Bautista confident about Jays’ playoff chances

Baseball Central’s Kevin Barker picks his positives and negatives of the Blue Jays first half of the 2014 season, including the team defence as a plus, and the bullpen as a minus.

Jose Bautista is at his fifth straight all-star game and each time the superstar right-fielder has been asked about the second-half prognosis for his Toronto Blue Jays.

This year they are 49-47, four games behind the AL East leading Baltimore Orioles, 2.5 games back of the Seattle Mariners for the second wild card.

How does their positioning for the post-season compare with the past four years?

“It’s the best it’s been, by far,” Bautista said Monday. “Not necessarily record-wise, but momentum and the division competition. I’ve been here and our team has been hovering around .500 but it seems like in the past the division leader has taken (off) with it. This time it’s not the case, we’re certainly within striking distance. Hopefully we come back with a different mindset like we were in the first two months, shake the fact that we have some injuries and we haven’t played all that great in the last couple of weeks, get on a roll and on a positive streak right from the get-go.”

The Blue Jays headed into the all-star break having dropped 23 of their past 34 outings, a slide that’s coincided with the losses of Edwin Encarnacion, Adam Lind and Brett Lawrie to injury. That’s thinned out a lineup that on some nights resembles that of triple-A Buffalo.

General manager Alex Anthopoulos has worked the phones looking for position players as well as pitchers to help cover the gap, and a trade would be met with glee by the Blue Jays.

“Huge impact,” said Bautista. “Any team that does a trade at the deadline in order to improve their club is going to benefit from that. Obviously that’s why you do it. We’ll see. We have capable guys though that we don’t necessarily need to go out there, but it would be a tremendous help to go out and get somebody. More importantly we need our guys who are hurt to come back into the lineup so we can have our real team come on the field all together.”

That’s likely to require at least another two or three weeks. Lawrie is out with a broken finger, Encarnacion a quad strain and Lind a foot fracture and a return before August is unlikely.

Is a trade needed to cover the gap, before the Orioles are given a chance to run away with the division?

“Not necessarily but in the long-term we could benefit from it,” said Bautista. “That’s why you would like to have some depth in your minor-league system and some capable guys to come in and replace somebody who gets hurt. There’s an opportunity for a lot of our guys to step up right now and make a name for themselves and contribute and help out with wins. Right now we’re going through the farm system but there are different methods of acquiring talent and if it’s working out a trade or whatever it is, the bottom line is there are opportunities on our team right now.

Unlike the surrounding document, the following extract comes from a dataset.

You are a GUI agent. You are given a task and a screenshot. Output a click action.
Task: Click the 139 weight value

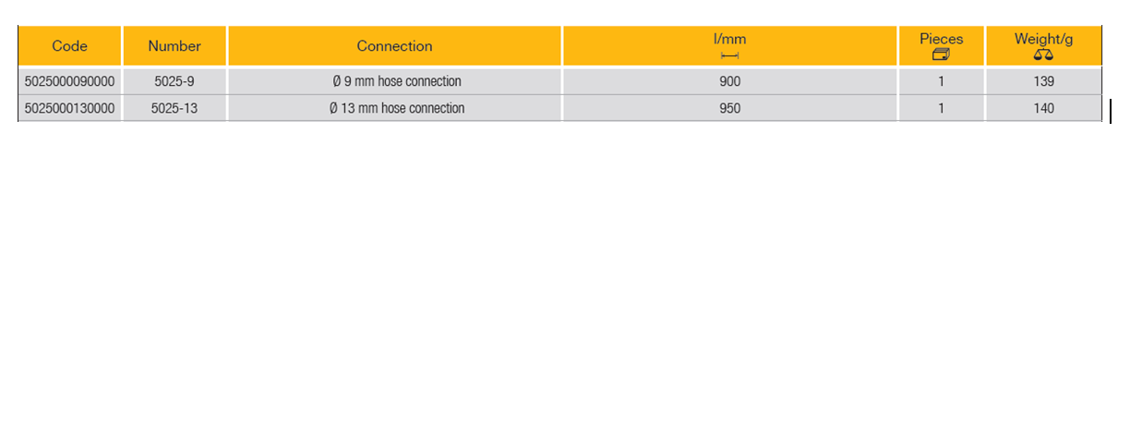pyautogui.click(x=1043, y=81)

How we get the players doesn’t really matter right now as long as the guys that come in step up.”

Starter Brandon Morrow is also on the disabled list, Colby Rasmus and Brett Cecil recently returned from DL stints while Jose Reyes has been playing through shoulder soreness – and the attrition is reminiscent of the health woes in previous years.

At times it feels as if the Blue Jays are cursed.

“We joke about it but we don’t believe that, truly,” said Bautista. “It’s unfortunate but it seems like us and the Rays, we all have to deal with more injuries than normal and playing banged up a little bit, maybe because of the turf. It’s the only two stadiums left with turf, even in football and other sports, you can see and you can tell that teams that play on turf get hurt more often than teams that play on natural grass.

“I don’t know if there’s a way to address it at Rogers Centre so we just have to deal with it and figure out a way to get deeper with our farm system and have guys that can step in and contribute right away if somebody gets hurt. We’ve got to get creative. Just like we’ve got to figure out how to win, we’ve got to figure out how to stay on the field or have capable guys to come in and replace (them). Some of these injuries aren’t caused by a lack of preparation or people not working, it’s just you get beat up more when you play on turf.”